The IDC Worldwide Quarterly Cloud IT Infrastructure Tracker reminds us of what we already know, but says more of it is coming faster. Spending on the cloud, that is. Outlays for IT infrastructure products like servers, enterprise storage, and Ethernet switches in various cloud environments will reach $46.5 billion in 2017 with year-over-year growth of 20.9 percent. Soon, cloud deployments will account for the majority of IT infrastructure spending overall.
If you aren’t sure about that IDC study, check out the IDC Worldwide Semiannual Public Cloud Services Spending Guide. Public cloud services will total $277 billion in 2021. SaaS is expected to be nearly two thirds of all public cloud spending in 2018.
CompTIA surveyed 700 U.S. business professionals to check on AI, blockchain, and VR/AR awareness and use. Virtual Reality awareness leads with three quarters of respondents aware of the technology. 43 percent believe blockchain is having the biggest impact today. Only one in four companies are making regular use of artificial intelligence, while just over half look to blockchain for greater security. VR/AR pilots are in progress at 23 percent of companies surveyed, with 62 percent of those looking for better employee training, while nearly half want to use the tech for customer engagements.

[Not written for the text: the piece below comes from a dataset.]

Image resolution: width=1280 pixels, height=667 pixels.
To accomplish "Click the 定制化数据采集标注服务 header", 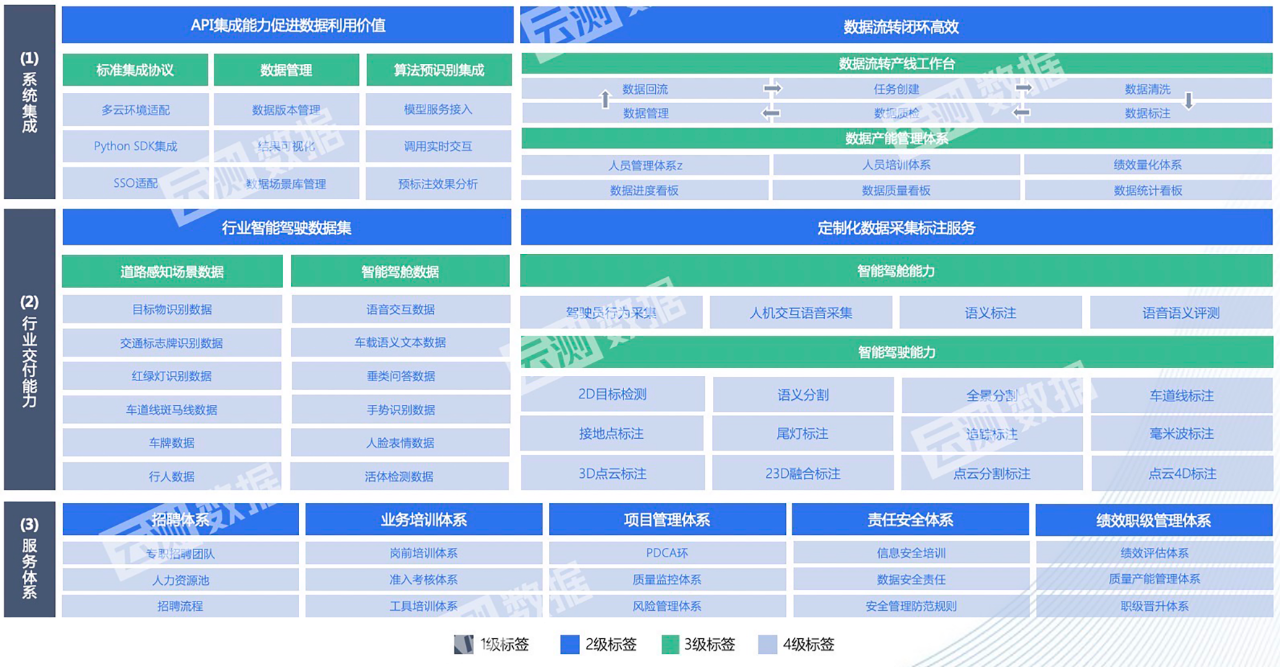I will 896,228.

Leave it to New Jersey to identify a critical American emergency: Drunk Droning. Threats of nuclear war, immigration arguments, and even idiot teenage boys (redundancy?) eating Tide Pods are minor irritations in New Jersey, where they focus on the real threat to America: drunk droning. Not driving, droning. The situation has gotten so out of hand that outgoing Governor Chris Christie, on his last day in office, signed a law prohibiting flying a drone when the operator has a blood alcohol content of 0.08 percent or higher. This must be in reaction to the hundreds of New Jersey-ites killed or wounded so far by drunk droners.
Actually, extensive research turned up the actual numbers: NO ONE has been injured by drunk droning, or at least no one has reported such damage. But if you do start drunk droning in New Jersey, you can be fined up to $1,000 and sentenced to six months in jail.
While in jail, nobody can fly a drone over the wall to drop cigarettes or nail files to you, because the drunk droning law prohibits that as well. You are also now legally prohibited from using a drone in pursuit of wildlife, drunk or not. We assume they mean the drone operator is blitzed, not the wildlife.